Kathryn Theresa Schoepfer (born November 10, 1988) is an American coach and former professional soccer player, having last played for the Boston Breakers of National Women's Soccer League in 2016. She was formerly an assistant coach at the College of the Holy Cross and she is, currently, head coach of the United States girls' national under-15 soccer team.

Early life

While playing high school soccer at Waterford High School (Connecticut), Schoepfer broke the Connecticut high school state record for goals in a career, finishing with 157.  She also ranked second in career assists, totaling 47 in her career.  Schoepfer  earned Gatorade Connecticut player of the year honors and NSCAA high school All American honors during her career with the Lancers.

Penn State Nittany Lions
Schoepfer played collegiate soccer for the Penn State Nittany Lions women's soccer team, scoring 48 goals on 92 appearances while helping the team win 4 consecutive Big Ten championships.

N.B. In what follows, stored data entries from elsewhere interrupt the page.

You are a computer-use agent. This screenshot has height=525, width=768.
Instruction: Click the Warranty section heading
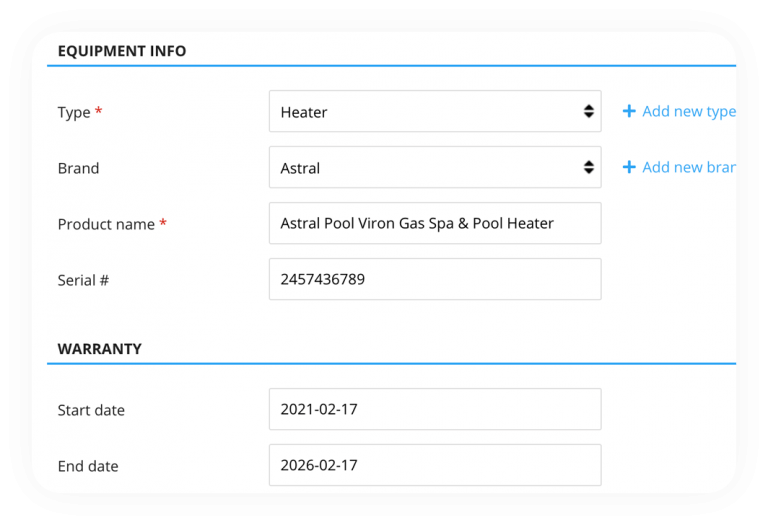coord(99,349)
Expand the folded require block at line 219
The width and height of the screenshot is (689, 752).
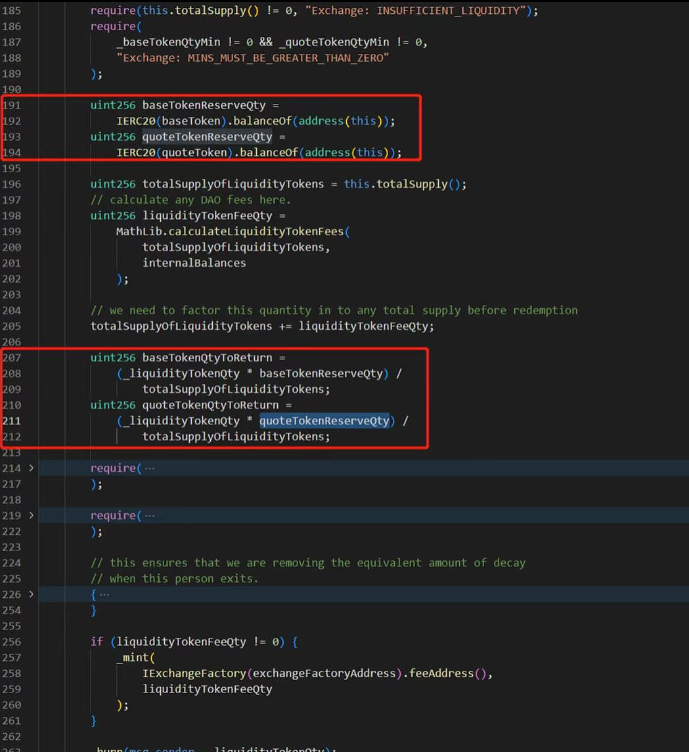31,515
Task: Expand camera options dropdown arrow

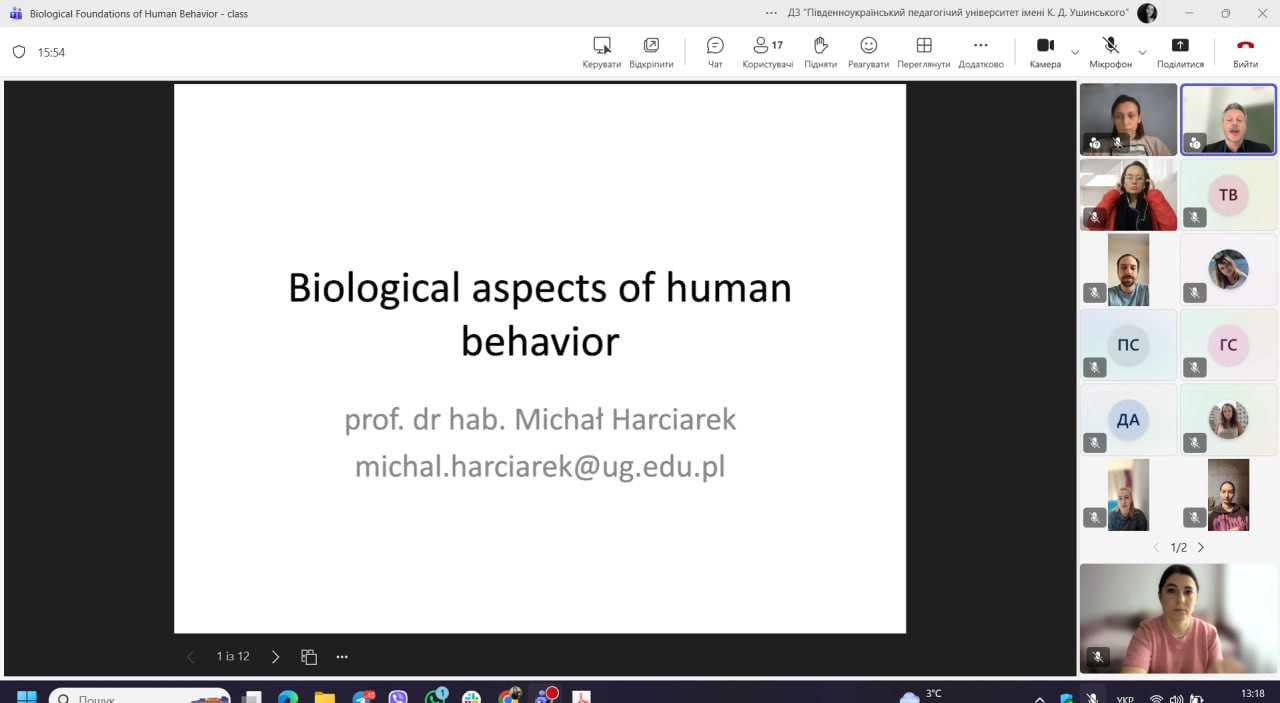Action: 1075,52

While at Penn State, Schoepfer was a four-time all Big Ten performer and a two-time NSCAA All-American, earning second team honors in 2007  and third team honors in 2009.  Additionally in 2009, Schoepfer was named the Big Ten Offensive Player of the Year, a first team NSCAA Scholar All-American,  was a nominee for the Lowe's Senior CLASS Award.  and semifinalist for the 2009 Hermann Trophy.

Playing career

Club
On January 15, 2010, Schoepfer was selected in the third round (26th overall) of the 2010 WPS Draft by Sky Blue FC. Schoepfer made five appearances for Sky Blue during the 2010 season.  Before the 2011 season, Schoepfer signed a contract with the Boston Breakers and made her first start against the Atlanta Beat on April 9, 2011.  Schoepfer scored her first professional goal and 2011 #5 goal of the year for the WPS in just her third career start during the June 5 game against MagicJack (WPS). Schoepfer netted again against the Atlanta Beat (WPS) on July 10, 2011.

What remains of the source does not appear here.